Posted 4 months ago. Feb 27, 2019 - 00:46 UTC
Update
Our fixes are progressing and we’re continuing to work on this incident. 24% of affected clusters should no longer be experiencing issues, and we continue our efforts to bring everyone back to green as soon as we can. Clusters that have HA setups across multiple AZs (our recommended configuration) should not see cluster availability issues, and we will recover any nodes that are in the affected AZ automatically for you.
Posted 4 months ago. Feb 27, 2019 - 00:14 UTC
Update
Our fixes are progressing and we’re continuing to work on this incident. 24% of affected clusters should no longer be experiencing issues, and we continue our efforts to bring everyone back to green as soon as we can.
Posted 4 months ago. Feb 26, 2019 - 23:40 UTC
Update
Our work is still progressing, and several fixes are in flight. Some customers should no longer be experiencing issues, and we continue our efforts to bring everyone back to green as soon as we can.
Posted 4 months ago. Feb 26, 2019 - 23:07 UTC
Update
Our work is progressing, and several fixes are in flight. Some customers should no longer be experiencing issues, and we continue our efforts to bring everyone back to green as soon as we can.
Posted 4 months ago. Feb 26, 2019 - 22:40 UTC
Update
We’re still working hard on remediation for the deployments affected by this issue, and we appreciate your patience
Posted 4 months ago. Feb 26, 2019 - 22:02 UTC
Update
We are continuing remediation efforts for the deployments that were affected by this issue.
Posted 4 months ago.

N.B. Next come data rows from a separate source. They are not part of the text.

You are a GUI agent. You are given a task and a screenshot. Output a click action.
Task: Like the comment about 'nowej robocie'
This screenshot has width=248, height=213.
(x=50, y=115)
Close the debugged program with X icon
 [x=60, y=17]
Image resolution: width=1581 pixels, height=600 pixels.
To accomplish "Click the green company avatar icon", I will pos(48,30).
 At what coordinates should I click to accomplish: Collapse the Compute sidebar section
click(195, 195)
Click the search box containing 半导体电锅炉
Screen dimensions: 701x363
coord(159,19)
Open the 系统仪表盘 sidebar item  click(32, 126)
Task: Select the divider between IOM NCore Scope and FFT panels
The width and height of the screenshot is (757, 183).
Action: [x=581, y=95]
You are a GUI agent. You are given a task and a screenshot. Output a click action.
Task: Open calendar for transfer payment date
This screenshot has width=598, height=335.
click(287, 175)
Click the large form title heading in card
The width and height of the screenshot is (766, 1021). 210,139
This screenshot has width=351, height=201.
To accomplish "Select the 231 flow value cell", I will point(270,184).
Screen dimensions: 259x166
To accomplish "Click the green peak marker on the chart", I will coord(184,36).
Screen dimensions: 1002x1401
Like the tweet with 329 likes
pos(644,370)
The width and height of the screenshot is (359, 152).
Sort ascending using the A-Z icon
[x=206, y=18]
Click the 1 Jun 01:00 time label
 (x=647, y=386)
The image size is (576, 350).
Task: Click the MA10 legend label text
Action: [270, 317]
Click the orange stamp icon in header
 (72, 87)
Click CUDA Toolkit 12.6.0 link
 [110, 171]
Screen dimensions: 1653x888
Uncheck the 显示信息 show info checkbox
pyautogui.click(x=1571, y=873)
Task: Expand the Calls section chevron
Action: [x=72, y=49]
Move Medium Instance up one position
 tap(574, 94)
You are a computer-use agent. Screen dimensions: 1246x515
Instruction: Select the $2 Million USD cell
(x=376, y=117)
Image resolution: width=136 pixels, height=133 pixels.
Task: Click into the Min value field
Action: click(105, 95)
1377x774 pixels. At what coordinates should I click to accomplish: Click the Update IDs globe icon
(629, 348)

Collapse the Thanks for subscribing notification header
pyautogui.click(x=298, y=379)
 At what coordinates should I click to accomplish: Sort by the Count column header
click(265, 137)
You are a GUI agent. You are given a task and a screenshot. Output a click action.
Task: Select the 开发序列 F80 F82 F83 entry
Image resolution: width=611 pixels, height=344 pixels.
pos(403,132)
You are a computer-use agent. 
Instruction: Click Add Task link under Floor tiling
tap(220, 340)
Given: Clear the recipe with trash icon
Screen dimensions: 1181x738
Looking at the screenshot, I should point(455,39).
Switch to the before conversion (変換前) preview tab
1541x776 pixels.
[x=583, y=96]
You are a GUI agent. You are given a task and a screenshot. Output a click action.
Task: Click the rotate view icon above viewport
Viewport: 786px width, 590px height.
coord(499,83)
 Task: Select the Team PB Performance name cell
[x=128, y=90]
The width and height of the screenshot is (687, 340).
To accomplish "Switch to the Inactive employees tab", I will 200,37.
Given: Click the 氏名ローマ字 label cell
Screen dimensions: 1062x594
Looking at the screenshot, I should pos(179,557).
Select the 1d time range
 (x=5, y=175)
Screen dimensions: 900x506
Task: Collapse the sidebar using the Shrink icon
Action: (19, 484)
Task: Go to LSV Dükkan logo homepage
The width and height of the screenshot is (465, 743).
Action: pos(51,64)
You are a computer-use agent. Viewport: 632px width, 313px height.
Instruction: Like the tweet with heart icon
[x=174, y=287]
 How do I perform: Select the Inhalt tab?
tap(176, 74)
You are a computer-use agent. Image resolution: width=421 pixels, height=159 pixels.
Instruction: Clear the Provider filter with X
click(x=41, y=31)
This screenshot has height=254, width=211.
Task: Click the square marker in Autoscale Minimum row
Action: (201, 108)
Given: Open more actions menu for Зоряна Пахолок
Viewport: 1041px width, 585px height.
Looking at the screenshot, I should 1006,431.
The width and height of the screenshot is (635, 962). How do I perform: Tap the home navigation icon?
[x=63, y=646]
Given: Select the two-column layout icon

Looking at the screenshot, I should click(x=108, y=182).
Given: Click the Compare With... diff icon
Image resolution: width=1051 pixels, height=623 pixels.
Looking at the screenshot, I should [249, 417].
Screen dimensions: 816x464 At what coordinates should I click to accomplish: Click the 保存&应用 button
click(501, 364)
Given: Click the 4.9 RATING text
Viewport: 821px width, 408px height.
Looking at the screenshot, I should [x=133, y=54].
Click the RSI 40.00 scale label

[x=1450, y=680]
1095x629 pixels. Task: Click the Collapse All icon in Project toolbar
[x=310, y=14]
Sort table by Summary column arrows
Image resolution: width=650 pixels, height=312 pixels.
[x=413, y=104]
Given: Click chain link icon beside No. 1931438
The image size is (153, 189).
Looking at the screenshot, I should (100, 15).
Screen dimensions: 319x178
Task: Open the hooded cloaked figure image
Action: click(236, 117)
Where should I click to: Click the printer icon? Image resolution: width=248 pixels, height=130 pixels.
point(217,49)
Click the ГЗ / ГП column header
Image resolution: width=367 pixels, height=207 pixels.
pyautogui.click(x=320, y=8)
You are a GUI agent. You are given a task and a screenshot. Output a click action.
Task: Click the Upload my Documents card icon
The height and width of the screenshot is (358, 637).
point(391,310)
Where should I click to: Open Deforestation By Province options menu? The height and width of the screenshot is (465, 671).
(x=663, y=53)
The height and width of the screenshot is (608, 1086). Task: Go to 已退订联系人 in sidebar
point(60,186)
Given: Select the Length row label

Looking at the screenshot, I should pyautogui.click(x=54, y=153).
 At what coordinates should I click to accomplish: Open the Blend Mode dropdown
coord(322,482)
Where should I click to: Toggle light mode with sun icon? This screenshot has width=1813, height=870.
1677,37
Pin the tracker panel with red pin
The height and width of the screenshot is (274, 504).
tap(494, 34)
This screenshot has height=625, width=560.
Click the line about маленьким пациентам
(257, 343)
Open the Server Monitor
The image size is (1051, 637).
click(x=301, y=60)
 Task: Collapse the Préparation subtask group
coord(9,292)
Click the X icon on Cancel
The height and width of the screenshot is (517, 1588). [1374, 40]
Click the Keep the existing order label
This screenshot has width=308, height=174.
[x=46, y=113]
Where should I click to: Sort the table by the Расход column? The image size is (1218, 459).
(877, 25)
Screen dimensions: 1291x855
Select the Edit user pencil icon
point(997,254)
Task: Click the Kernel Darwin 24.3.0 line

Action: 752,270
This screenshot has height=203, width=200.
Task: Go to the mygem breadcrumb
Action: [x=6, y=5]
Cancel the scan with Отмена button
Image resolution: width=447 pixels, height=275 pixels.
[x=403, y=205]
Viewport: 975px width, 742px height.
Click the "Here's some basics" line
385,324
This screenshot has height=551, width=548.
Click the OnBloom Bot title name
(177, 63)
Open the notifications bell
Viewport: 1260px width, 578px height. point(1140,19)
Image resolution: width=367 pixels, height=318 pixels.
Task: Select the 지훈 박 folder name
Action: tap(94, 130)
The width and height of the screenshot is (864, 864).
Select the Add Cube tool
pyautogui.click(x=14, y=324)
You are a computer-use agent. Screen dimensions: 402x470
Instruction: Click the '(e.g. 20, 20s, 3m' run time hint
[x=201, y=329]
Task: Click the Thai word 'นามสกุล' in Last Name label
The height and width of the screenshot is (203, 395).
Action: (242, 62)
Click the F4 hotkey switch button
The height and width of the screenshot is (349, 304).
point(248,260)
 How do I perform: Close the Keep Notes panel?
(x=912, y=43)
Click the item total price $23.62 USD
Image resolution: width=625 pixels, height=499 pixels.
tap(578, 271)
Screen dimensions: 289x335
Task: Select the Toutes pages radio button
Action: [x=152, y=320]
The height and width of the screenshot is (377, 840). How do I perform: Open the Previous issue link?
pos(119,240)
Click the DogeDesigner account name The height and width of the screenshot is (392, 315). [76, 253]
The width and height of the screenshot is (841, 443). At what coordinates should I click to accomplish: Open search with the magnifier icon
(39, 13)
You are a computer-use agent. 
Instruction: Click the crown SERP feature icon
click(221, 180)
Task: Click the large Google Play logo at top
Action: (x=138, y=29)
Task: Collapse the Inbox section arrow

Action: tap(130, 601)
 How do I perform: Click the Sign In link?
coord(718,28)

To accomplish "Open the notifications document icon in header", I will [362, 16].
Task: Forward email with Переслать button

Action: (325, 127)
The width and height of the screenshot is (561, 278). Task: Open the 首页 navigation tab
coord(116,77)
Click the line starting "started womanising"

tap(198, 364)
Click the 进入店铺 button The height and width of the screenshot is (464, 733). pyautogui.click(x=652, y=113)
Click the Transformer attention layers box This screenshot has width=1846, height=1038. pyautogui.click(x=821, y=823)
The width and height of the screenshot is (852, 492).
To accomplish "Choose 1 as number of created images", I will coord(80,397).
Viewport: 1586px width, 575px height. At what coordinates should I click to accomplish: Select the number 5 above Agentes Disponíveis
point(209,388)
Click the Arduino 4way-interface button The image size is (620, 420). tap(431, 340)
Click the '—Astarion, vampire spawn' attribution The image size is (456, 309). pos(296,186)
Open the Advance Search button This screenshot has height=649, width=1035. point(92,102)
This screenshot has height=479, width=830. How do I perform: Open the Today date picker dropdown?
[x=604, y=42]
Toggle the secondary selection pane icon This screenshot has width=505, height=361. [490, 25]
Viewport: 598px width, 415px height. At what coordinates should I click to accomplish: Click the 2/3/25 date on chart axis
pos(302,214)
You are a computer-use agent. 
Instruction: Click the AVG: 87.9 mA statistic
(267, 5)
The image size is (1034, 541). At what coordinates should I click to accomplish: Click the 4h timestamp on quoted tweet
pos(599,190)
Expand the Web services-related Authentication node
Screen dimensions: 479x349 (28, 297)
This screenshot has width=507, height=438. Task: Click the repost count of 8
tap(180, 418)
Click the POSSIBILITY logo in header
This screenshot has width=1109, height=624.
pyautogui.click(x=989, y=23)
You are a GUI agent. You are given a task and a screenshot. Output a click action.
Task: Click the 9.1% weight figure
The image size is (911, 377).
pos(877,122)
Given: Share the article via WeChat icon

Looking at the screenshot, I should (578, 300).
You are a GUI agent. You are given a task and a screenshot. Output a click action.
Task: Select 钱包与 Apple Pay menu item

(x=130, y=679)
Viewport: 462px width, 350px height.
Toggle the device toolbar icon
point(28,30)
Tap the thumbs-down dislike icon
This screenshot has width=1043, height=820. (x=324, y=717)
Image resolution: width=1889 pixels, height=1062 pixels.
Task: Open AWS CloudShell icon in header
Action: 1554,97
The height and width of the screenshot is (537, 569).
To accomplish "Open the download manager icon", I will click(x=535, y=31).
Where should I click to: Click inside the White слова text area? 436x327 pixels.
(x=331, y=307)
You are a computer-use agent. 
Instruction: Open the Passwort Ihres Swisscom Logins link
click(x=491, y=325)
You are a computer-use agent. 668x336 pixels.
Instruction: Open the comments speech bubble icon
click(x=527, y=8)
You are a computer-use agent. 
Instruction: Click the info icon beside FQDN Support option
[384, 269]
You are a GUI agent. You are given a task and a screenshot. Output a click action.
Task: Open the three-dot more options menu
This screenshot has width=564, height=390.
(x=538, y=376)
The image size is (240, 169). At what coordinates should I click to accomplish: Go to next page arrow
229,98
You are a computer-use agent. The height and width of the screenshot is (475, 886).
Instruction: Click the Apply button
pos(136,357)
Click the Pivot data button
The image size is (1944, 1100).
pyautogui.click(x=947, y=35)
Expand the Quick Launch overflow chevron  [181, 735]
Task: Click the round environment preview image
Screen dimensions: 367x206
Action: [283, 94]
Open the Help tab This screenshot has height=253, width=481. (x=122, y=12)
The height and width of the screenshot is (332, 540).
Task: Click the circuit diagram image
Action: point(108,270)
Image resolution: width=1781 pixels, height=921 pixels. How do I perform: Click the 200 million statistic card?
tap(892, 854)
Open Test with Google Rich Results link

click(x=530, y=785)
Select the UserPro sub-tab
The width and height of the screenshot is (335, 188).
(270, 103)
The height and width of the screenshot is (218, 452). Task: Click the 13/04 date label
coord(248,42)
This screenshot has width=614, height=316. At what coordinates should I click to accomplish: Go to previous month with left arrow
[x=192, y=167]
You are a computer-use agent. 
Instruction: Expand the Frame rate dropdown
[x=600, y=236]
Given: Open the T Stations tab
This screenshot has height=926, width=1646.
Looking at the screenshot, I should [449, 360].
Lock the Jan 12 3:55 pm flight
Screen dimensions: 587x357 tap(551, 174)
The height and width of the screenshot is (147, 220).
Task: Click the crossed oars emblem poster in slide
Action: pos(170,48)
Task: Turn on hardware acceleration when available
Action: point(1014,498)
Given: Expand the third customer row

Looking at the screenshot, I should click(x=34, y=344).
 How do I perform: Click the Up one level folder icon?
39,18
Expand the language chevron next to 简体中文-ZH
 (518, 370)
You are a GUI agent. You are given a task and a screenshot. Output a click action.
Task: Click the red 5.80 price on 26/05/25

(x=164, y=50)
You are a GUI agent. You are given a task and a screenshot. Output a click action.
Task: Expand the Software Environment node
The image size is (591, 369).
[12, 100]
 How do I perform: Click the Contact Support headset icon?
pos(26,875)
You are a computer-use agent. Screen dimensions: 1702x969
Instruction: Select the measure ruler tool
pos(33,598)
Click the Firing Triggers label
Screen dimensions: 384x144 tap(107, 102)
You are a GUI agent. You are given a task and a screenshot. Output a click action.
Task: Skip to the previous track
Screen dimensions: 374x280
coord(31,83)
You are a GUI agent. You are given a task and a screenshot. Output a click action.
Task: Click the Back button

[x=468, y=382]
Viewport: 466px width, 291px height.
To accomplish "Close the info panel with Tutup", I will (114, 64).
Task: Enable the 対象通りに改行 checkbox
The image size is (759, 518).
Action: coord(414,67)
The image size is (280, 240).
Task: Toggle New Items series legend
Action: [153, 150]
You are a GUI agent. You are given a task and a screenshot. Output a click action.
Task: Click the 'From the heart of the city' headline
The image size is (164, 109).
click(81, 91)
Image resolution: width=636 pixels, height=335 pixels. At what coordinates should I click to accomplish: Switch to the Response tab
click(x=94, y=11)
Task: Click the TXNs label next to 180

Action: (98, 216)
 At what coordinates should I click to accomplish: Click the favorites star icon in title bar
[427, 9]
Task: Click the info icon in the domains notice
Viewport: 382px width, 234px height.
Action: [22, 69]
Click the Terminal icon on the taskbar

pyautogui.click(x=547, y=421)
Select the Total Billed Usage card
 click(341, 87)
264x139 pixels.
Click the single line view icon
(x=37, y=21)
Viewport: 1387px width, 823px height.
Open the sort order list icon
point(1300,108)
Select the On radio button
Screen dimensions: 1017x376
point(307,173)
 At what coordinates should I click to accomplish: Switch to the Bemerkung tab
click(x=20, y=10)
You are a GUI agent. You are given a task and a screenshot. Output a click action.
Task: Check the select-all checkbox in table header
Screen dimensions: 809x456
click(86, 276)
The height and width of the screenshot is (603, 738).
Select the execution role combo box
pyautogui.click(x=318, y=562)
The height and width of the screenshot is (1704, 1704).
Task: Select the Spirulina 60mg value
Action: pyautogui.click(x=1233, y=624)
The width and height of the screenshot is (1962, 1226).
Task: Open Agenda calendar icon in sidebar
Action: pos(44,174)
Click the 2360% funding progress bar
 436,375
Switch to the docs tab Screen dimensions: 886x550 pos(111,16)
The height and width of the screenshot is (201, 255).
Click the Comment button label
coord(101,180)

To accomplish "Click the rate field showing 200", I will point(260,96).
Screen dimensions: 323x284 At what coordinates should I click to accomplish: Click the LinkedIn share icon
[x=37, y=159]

Feb 26, 2019 - 21:33 UTC
Update
This issue only affects a single availability zone in US-West-2. The customer impact is limited to single zone cluster setups that happened to be in the affected AZ. Clusters that have HA setups across multiple AZs (our recommended configuration) should not see cluster availability issues, and we will recover any nodes that are in the affected AZ automatically for you.
Posted 4 months ago. Feb 26, 2019 - 21:05 UTC
Identified
We are working to remediate a problem that occurred in us-west-2. A misconfigured autoscaling group has resulted in the loss of a number of hosts. We will post more information as we work through the issue.
Posted 4 months ago. Feb 26, 2019 - 20:37 UTC
This incident affected: Cluster Management (Cluster Management Console Service, Cluster Management API) and AWS Oregon (us-west-2) (Cluster Connectivity: AWS us-west-2).